Iván Santillán

Personal information
- Full name: Iván Diego Santillán Atoche
- Date of birth: 6 May 1991 (age 34)
- Place of birth: Talara, Peru
- Height: 1.77 m (5 ft 10 in)
- Position: Left-back

Team information
- Current team: ADC Juan Pablo II College
- Number: 27

Youth career
- –2008: Coronel Bolognesi

Senior career*
- Years: Team / Apps / (Gls)
- 2009–2011: Coronel Bolognesi / 49 / (7)
- 2012–2018: Real Garcilaso / 222 / (15)
- 2019: Veracruz / 9 / (1)
- 2020–2022: Universitario de Deportes / 46 / (4)
- 2023: Cienciano / 23 / (0)
- 2024: Club Deportivo Los Chankas / 2 / (0)
- 2024: AD Comerciantes FC / 11 / (0)
- 2025-: ADC Juan Pablo II College / 15 / (0)

= Iván Santillán =

Peruvian footballer (born 1990)

Iván Diego Santillán Atoche (born 6 May 1991) is a Peruvian professional footballer who plays as a left-back for club ADC Juan Pablo II College.

==Career==
Santillán came from the youth ranks of Coronel Bolognesi, where he also began his senior career in 2009. He made his Torneo Descentralizado league debut in round 2 at home against Alianza Lima. Manager Roberto Mosquera put Santillán in late in the match for Javier Chumpitaz, but in the end his side lost 2–1. In his fourth match, he made his first league start, playing the entire game in a 4–1 defeat to CD Universidad San Martin. He finished his debut season in the top-flight with nine league appearances, but with his team being relegated. In 2010, Santillán played in the Second Division, with irregular performances, but had a remarkable campaign in the 2011 season.
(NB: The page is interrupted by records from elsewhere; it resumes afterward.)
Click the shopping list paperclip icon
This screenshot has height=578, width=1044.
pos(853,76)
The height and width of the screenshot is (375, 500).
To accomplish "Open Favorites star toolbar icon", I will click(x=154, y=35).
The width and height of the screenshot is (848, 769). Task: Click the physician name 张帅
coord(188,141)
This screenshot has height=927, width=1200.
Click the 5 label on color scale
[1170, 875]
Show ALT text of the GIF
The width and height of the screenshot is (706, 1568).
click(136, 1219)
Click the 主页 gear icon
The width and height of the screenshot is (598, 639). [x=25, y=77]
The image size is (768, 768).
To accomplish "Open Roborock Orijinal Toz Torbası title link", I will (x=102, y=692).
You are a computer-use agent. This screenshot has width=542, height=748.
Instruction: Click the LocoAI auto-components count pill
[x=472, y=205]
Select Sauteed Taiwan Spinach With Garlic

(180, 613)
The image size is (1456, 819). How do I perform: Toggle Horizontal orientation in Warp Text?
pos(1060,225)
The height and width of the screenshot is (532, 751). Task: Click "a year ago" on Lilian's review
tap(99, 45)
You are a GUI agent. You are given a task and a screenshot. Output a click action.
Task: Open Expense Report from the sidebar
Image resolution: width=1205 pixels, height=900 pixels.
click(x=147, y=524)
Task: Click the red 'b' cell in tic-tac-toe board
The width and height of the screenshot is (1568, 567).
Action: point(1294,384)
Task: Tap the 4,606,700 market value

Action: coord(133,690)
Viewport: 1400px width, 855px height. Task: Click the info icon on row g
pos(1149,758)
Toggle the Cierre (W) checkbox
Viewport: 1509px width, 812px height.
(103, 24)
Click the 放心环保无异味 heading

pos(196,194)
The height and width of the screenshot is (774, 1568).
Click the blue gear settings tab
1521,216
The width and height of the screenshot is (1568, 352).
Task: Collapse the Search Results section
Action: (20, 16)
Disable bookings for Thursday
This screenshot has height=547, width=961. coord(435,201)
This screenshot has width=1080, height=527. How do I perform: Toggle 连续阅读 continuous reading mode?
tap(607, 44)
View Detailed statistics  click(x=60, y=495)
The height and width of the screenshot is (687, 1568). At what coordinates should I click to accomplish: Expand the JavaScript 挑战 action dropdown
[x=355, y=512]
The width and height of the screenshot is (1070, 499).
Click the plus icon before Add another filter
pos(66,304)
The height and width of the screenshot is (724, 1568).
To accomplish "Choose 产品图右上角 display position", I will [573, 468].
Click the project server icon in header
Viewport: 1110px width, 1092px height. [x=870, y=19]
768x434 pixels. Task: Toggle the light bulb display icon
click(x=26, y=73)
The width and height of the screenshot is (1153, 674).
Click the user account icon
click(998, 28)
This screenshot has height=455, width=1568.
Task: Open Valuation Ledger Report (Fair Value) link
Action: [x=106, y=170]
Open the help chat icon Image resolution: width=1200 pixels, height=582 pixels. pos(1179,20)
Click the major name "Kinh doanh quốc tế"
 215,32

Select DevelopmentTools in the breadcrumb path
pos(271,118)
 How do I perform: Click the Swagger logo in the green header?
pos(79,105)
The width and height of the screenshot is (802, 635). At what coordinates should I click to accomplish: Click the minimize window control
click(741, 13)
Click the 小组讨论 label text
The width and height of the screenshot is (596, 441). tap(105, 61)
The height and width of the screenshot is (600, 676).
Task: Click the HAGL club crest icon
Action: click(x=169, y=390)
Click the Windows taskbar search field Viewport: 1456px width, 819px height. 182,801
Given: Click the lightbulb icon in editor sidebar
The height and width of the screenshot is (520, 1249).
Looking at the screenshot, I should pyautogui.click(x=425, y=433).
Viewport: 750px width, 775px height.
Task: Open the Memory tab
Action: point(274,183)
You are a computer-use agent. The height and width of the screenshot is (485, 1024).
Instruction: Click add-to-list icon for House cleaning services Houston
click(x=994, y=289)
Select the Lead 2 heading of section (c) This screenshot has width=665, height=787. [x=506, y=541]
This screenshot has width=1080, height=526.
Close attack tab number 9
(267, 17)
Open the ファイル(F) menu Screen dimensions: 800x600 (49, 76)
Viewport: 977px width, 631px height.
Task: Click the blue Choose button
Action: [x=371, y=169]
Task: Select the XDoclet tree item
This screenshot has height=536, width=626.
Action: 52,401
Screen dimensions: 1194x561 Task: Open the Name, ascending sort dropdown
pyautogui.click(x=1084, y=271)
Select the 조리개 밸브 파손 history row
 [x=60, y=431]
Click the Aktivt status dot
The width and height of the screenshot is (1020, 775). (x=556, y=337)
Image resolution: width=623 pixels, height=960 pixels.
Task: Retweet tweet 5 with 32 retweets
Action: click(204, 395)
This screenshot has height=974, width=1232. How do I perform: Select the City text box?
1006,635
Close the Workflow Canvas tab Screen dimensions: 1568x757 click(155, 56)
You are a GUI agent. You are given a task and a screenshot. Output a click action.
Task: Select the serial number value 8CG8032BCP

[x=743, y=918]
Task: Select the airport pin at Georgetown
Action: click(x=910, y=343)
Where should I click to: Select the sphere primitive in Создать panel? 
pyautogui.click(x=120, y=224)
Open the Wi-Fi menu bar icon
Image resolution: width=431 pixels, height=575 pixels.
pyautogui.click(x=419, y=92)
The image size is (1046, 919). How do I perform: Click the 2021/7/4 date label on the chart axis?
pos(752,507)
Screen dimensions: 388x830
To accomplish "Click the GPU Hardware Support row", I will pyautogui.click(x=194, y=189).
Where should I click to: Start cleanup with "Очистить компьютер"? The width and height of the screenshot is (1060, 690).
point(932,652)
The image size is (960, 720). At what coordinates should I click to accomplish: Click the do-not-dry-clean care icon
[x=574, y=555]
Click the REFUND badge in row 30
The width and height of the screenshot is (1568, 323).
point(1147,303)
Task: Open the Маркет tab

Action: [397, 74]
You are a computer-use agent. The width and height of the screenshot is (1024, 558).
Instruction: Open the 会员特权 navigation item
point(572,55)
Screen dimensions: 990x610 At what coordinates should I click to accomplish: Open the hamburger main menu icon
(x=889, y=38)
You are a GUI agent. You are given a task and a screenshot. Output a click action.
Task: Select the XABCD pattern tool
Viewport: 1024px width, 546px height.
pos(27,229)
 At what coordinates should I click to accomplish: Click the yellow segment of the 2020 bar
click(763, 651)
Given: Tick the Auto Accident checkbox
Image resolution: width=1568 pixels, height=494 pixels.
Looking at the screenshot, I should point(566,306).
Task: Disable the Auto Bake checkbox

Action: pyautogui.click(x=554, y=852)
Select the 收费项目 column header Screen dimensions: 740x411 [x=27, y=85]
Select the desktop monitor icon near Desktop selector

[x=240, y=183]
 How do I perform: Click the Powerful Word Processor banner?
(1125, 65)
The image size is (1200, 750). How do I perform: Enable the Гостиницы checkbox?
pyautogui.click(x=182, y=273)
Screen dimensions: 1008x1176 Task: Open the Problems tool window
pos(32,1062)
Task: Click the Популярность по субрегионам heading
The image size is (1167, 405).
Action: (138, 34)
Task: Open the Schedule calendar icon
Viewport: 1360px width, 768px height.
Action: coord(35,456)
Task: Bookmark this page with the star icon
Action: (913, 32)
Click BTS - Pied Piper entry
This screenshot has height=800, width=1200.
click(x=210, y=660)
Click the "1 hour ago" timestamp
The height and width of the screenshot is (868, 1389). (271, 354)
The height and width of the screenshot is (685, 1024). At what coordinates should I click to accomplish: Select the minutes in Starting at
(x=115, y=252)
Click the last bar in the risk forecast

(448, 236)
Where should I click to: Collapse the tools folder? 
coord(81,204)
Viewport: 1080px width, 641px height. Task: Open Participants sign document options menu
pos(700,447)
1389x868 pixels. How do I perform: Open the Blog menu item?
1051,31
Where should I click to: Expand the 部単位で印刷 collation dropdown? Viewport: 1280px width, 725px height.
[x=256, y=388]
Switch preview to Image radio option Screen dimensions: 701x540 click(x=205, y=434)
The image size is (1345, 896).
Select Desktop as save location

In January 2012, Santillán joined newly promoted side Real Garcilaso, where he was given the number 27 jersey and was expected to compete with Hugo Ángeles for a spot in the starting XI. However, he was initially sent to play with the reserve team, eventually playing with the first team under manager Freddy García.

After much controversy, Santillán was sold to Tiburones Rojos de Veracruz in January 2019. In 2020, Santillán went back to Peru to play for Universitario.